Total disaster recovery

This procedure targets a global TPE cluster recovery in the following scenarios:

  • Loss of all TPE nodes (or one node in standalone mode).
  • Docker swarm cluster quorum loss when more than one node failed.

Before starting the recovery procedure, make sure to have a valid TPE Backup archive to be able to restore your data.

  1. Install the Operating System on the needed server(s).

  2. Redo the ThingPark Enterprise Cluster creation, Configuration and Deployment.

  3. Connect to Cockpit GUI.

  4. Go to the "TPE Backup" menu.

  5. Click on Restore.

  6. In "Restore source path", set the path where is mounted your TPE Backup archive

  7. Click on Next.

  8. Select the Backup you want to restore and click on Next.

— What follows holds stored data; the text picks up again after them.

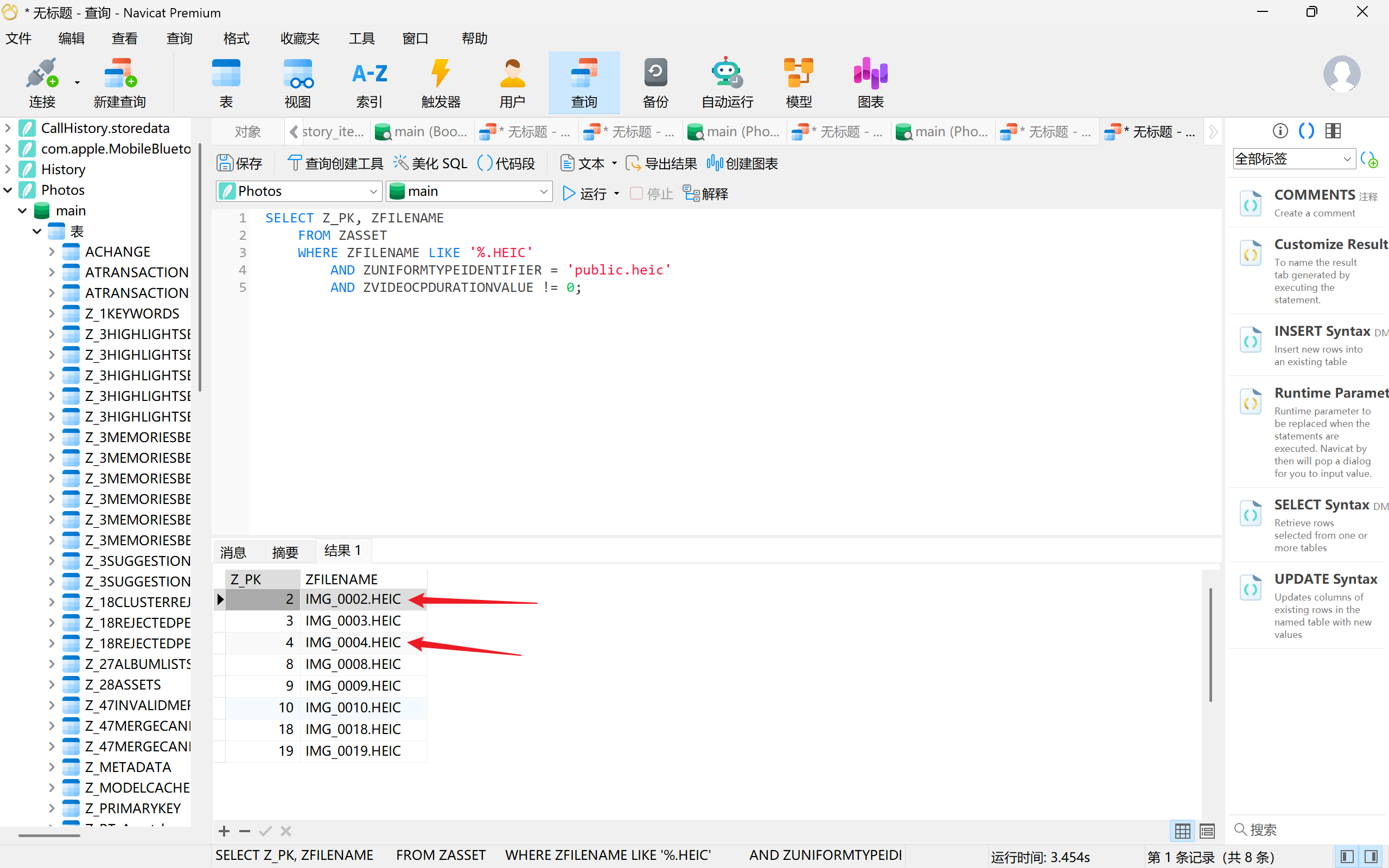
Task: Expand the Z_METADATA table node
Action: (52, 767)
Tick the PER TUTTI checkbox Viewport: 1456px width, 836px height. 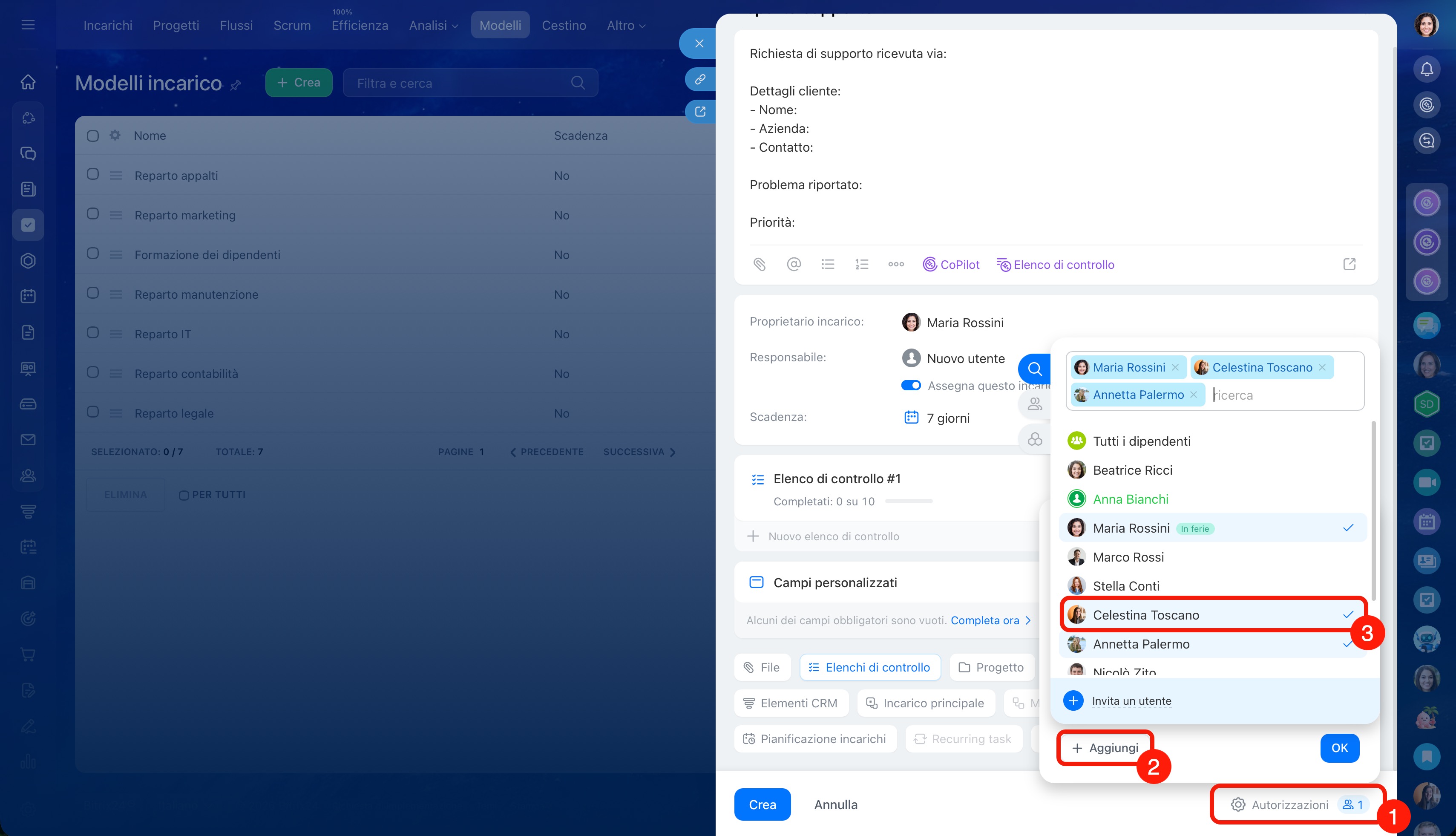184,495
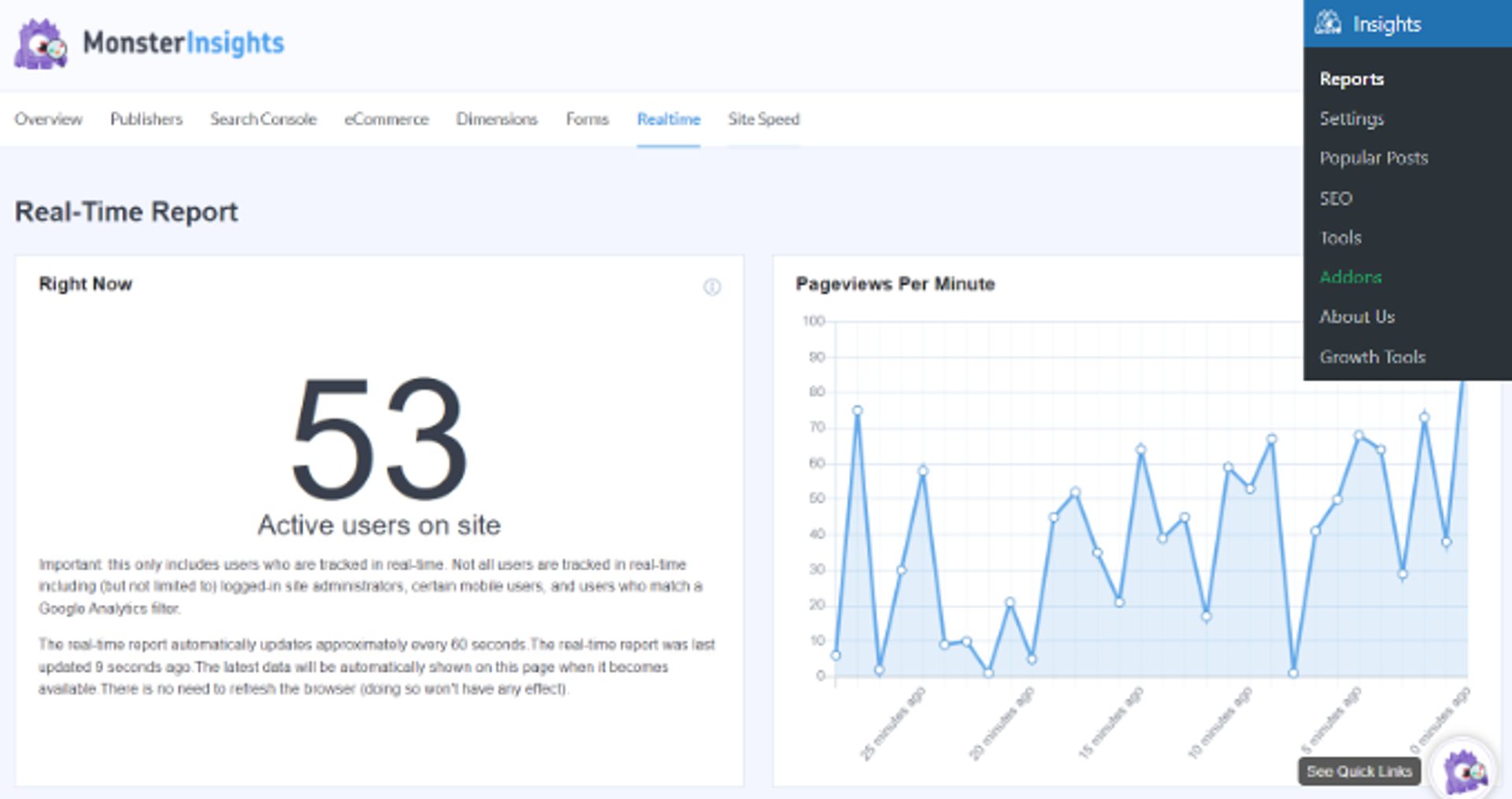Select the Dimensions tab
This screenshot has height=799, width=1512.
(x=497, y=120)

  9. Wait until restoration is done.

    Here is the expected final output:

  10. Click on Close.

  11. To finish, go to the "TPE Services" menu and check that all services are well in running state and the TPE node(s) are in ready state.

High Availability node recovery

This procedure targets the recovery of one TPE node of a ThingPark Enterprise HA cluster (hardware failure).

  1. Install the Operating System.

  2. Connect to one of the running TPE nodes. Execute an ssh command to connect to the server:

    $ ssh support@${IP_OR_HOSTNAME_OF_TPE} -p 2222
  3. Remove the node lost from Docker Swarm (old node reference) by running the 2 following commands:

    $ docker node demote **<node_name>**
    $ docker node rm **<node_name>**

    Where <node_name> must be replaced by "tpe-node1", "tpe-node2" or "tpe-node3" following the node lost.

  4. Do the TPE Cluster Discover by running the following script:

    $ tpe-cluster-discover -i -c '{"hosts": [ {"ip": "<IP address node1>", "hostname":"tpe-node1", "sup_pass": "<support_password>" }, {"ip": "<IP address node2>", "hostname":"tpe-node2", "sup_pass": "<support_password>" }, {"ip": "<IP address node3>", "hostname":"tpe-node3", "sup_pass": "<support_password>" }]}'

    Where:

    • <IP address node> must be replaced by the IP address of each node.
    • <support_password> must be replaced by the support user password.
  5. Connect to Cockpit GUI (via a running TPE node, not the node under re-installation).

  6. Go to the "TPE Services" menu, under TPE cluster operations click on Redeploy cluster:

  7. You are prompted to confirm the cluster redeploy:

  8. Click on Confirm.

  9. Once the Cluster redeploy is done, go to the "TPE Configuration" menu.

  10. Click on Save & Apply.

  11. To finish, go to the "TPE Services" menu and check that all services are well in running state and the three nodes are in ready state.